━━━ LISTING ━━━

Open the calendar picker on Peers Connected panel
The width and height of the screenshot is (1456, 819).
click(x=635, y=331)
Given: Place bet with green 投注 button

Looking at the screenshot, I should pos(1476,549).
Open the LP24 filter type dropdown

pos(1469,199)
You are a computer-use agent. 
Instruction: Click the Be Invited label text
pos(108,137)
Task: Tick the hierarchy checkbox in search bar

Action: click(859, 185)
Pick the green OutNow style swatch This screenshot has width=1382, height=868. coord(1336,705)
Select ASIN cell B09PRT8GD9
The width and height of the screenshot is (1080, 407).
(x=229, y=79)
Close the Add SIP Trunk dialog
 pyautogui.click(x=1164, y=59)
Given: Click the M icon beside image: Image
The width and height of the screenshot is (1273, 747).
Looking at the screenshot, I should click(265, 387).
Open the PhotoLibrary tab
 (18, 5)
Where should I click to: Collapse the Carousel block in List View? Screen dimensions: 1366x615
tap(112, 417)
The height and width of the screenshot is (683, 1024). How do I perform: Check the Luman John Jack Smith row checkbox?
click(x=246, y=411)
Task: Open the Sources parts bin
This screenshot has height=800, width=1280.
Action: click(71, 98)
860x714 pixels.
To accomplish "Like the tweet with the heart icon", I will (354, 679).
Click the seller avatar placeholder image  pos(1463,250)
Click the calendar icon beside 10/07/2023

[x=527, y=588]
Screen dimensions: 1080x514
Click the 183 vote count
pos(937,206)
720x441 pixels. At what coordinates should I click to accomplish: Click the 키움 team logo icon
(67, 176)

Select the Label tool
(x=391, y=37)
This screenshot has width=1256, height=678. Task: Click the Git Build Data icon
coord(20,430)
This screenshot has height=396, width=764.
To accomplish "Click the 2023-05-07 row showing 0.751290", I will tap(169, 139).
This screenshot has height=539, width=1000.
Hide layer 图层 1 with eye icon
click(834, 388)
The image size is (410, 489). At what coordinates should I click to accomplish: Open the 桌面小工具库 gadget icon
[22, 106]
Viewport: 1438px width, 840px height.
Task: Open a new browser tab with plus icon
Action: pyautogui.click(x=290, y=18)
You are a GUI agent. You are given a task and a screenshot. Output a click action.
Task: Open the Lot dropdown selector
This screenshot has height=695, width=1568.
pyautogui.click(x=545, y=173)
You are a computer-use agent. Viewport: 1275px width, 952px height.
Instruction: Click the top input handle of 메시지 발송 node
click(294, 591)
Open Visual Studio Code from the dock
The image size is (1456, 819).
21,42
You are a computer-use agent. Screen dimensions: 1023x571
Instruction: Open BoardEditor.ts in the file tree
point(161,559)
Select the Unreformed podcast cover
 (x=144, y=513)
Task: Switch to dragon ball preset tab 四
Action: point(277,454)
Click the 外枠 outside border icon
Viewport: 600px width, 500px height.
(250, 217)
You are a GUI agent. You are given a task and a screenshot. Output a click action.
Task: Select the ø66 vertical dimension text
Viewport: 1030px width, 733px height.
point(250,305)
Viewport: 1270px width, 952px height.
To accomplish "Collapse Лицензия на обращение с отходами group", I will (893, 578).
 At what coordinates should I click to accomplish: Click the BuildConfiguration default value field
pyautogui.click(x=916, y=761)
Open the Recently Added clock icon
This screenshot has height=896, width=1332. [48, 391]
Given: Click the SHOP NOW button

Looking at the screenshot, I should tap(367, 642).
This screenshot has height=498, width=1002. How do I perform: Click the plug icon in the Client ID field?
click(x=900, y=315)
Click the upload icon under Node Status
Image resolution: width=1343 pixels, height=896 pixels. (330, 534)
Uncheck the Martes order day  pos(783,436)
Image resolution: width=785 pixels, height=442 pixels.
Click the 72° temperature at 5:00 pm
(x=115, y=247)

━━━

**WHAT IS EXPECTED:** List every line of the data from its first line through the line containing "pyautogui.click(x=1164, y=59)", both included, as a numbered list, leaving out blank lines.

**RESPONSE TO THE EXERCISE:**
1. Open the calendar picker on Peers Connected panel
2. The width and height of the screenshot is (1456, 819).
3. click(x=635, y=331)
4. Given: Place bet with green 投注 button
5. Looking at the screenshot, I should pos(1476,549).
6. Open the LP24 filter type dropdown
7. pos(1469,199)
8. You are a computer-use agent. 
9. Instruction: Click the Be Invited label text
10. pos(108,137)
11. Task: Tick the hierarchy checkbox in search bar
12. Action: click(859, 185)
13. Pick the green OutNow style swatch This screenshot has width=1382, height=868. coord(1336,705)
14. Select ASIN cell B09PRT8GD9
15. The width and height of the screenshot is (1080, 407).
16. (x=229, y=79)
17. Close the Add SIP Trunk dialog
18.  pyautogui.click(x=1164, y=59)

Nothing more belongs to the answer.